There are some expression they have here in London that I’ve never heard of before, terms like ‘water shortage’ and ‘hose-pipe ban’, I’d never heard those words before in my life and couldn’t figure out why you would need them. The other phrases I had never heard before but was pleased to learn was ‘what a scorcher’ (not a reference to last night’s curry or it’s revenge this morning) and ‘heatwave’ and ‘too hot’, something I had to get used to saying.

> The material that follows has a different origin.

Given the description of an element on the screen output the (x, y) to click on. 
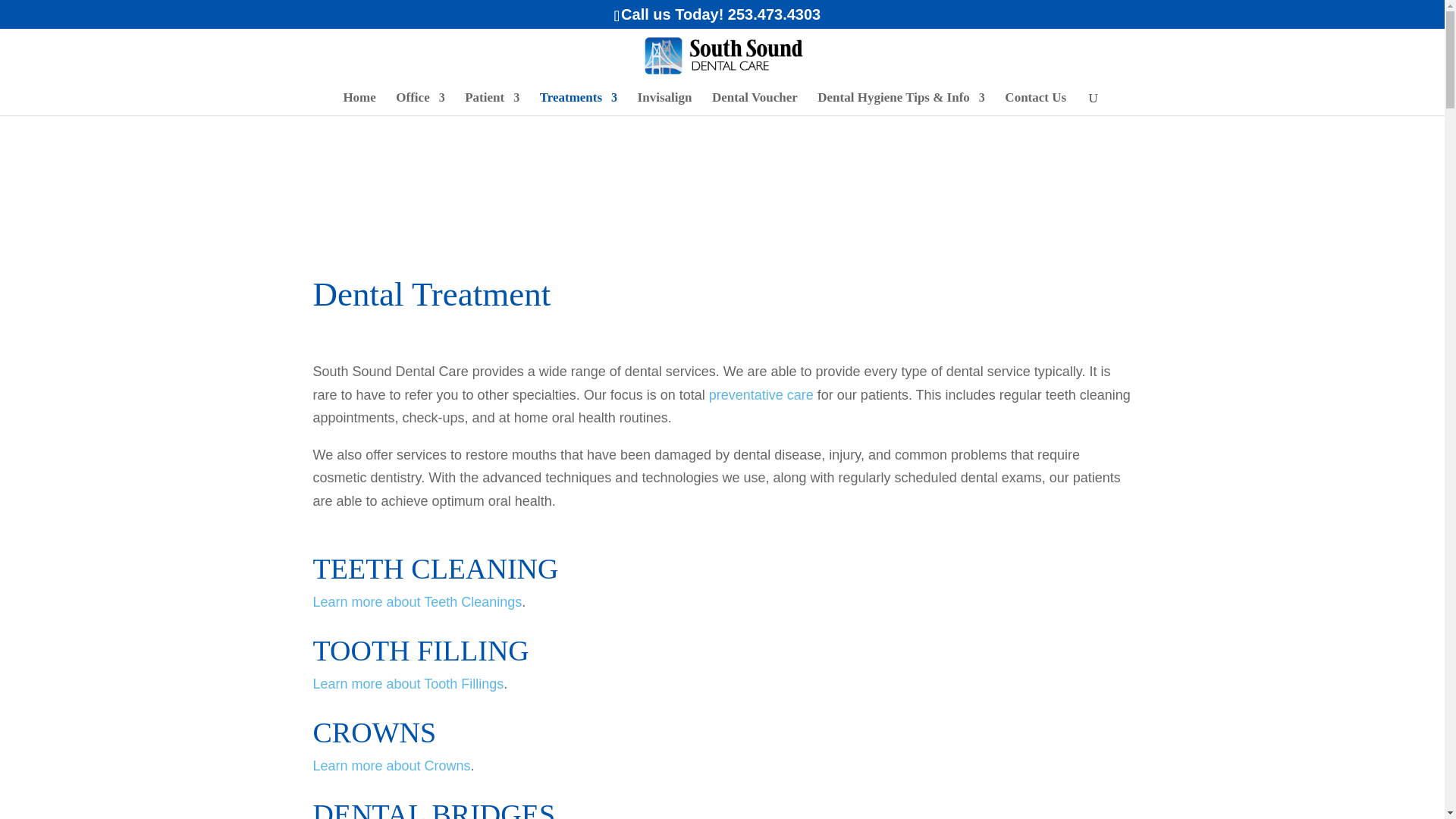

It is said that the Inuit have dozens of words to describe snow conditions, from the state of the stuff lying on the ground to the speed and direction from which it is falling. Perhaps this is not surprising considering community survival used to depend entirely on the correct interpretation of weather conditions and in Northern Ireland we too have many words to describe rain; drizzle, pelting, lashing, bucketing, pissing, perishing, monsoon conditions, peeing etc
The weather would creep into our everyday speech unnoticed, we would say phrases like “It lashed out of the heavens the whole time” or it was ‘a soft auld day’ meaning it was raining gently and ‘passion’, you would hear your dad say ‘it’s passion doon’ which once you got past the heavy accent actually means ‘it’s pissing down’ and if you ask your mum how she was she would respond with ‘I’m right as rain’ which ironically means she’s very well. And one of my favourite chat-up lines is ‘your eyes look like the Irish countryside after a soft rain’, never used that line but it’s kind’a sweet. Perhaps one day.
When I was a kid and helping my older brother with his milk round I used to dread looking out the window at 4 in the morning and see the rain chucking it down. However when I moaned to my brother about the bad weather he would say there’s no such thing as bad weather – only the wrong clothes – and he’d make sure I had something waterproof on. During the winter it was particularly miserable, it rained constantly but was cold as well and then the rain would turn to sleet and I’d be frozen. We were constantly carrying cold wet milk bottles and he’d encourage me to run faster to warm myself up and although I was sweating buckets inside, my hands and especially fingers always remained cold.
I always wondered how everyone else, all the grown-ups, used to stay so warm and they let me into a little secret. They used to wear thick woman’s tights under their trousers and one of them pulled up his jeans to show me and yes, he really did have thick tan tights on as well as thick socks and jeans. I did wonder about a few things then, for starters he was very hairy, in fact I think he was part werewolf and just how he managed to get those tights up against the grain of his leg fur was a mystery. Perhaps he shaved his legs. The other thing I used to wonder about was did it stop at woman’s tights, did he wear other items of woman’s apparel and where did he get them from because I knew he wasn’t married, did he walk into Boots The Chemist and size them up against himself and get some very strange looks from the other customers.. But the biggest concern I had was what would happen if he was in an accident and had to go to hospital. He would have got some very strange looks if the nurses cut open his jeans and saw that he was wearing tights. Perhaps they’d think he was a cross dresser..perhaps he was..perhaps all milkmen are..
Yes, I know, I don’t think like everyone else…do I?